Using SSR for heated bed



  • What gauge wire should I use for signalling, to tell the SSR to turn the heated bed on?
    I am guessing it really doesn't matter because there will not be any load, but just asking to make sure I don't find out I was wrong the hard way.

    Thanks!



  • I use 20 gauge, twisted pair. Twisting isn't entirely necessary, but it helps keep them neat. I twist them using a wire twister mounted on an electric drill.



  • I my plan was to use 14 gauge wire I had left over over for the heated bed itself, but it's over kill. Too thick for the signal screw side of the ssr. They don't fit into the crimped ends I have. I had some 18gauge solid wire to use temporarily until I buy something stranded but at the last minute I thought it may not be good enough.

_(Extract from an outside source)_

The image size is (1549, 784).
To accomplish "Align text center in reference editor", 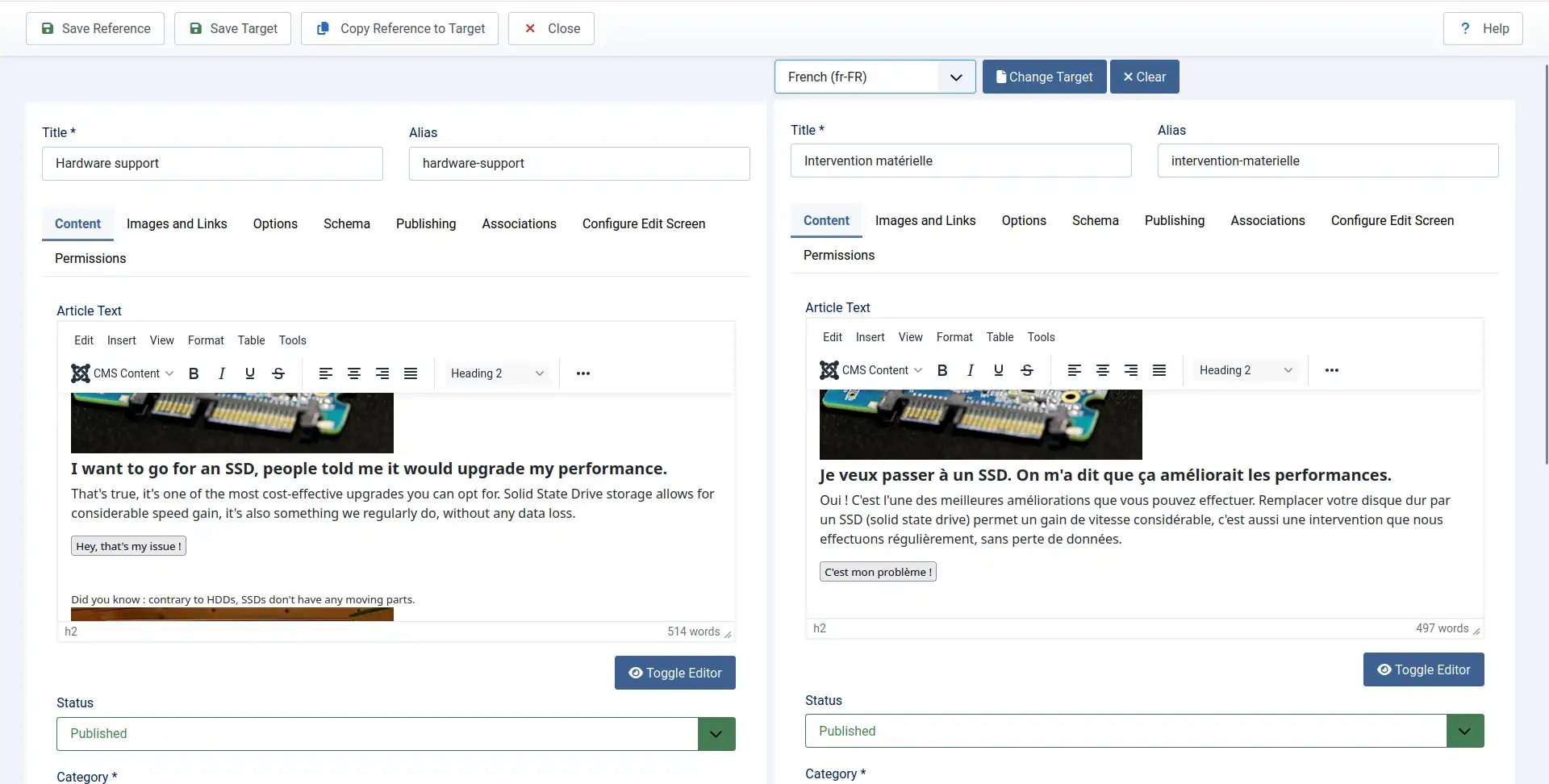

    Thanks for the info! If 20 gauge works, 18 should be just fine.
    If I do use the 18gauge wire I may twist the wire as you suggested.



  • @mrehorstdmd what's wrong with putting the wires directly in the drill? I always did it like that. Screwing and unscrewing 4 screws takes much longer than the twisting 🙂



  • Twisting with a drill isn't a good idea. It puts stress on the strands. The wires in a true twisted pair are wrapped around each other like a braid, not rotated together. The cross section of each wire always maintains the same orientation.



  • @sigxcpu I used to do that and the wires would slip out of the chuck when I applied some tension as it was twisting. I use a lot of teflon insulated wire...



  • @gtj0 I get that, but twisting is better than not twisting, and the mechanism required to rotate the wires as they twist is considerably more complex and not nearly as easy to make.



  • I used something pretty small to control the SSR for my USA based 110/120V bed heater, I don't really remember, like 28, for about two meters total run. The printer is 1.5 meters tall, and there is a bit of horizontal to reach the board, etc.

    I didn't bother to twist. Nothing wrong with being twisted (ha)... but at several seconds per signal transition (bang bang) and almost no current... no real need either.

    Anyway, works fine.


  • administrators

    The current draw of the SSR control wires is a few tens of milliamps, so you can use thin wires. Just make sure they don't go anywhere near the AC mains voltage wires.



  • Ooops, typo, said "20" should have been "28", much smaller, now edited above.

    To repeat: I use 28 AWG wire for the signal side of the SSR, about two meters worth. Works great.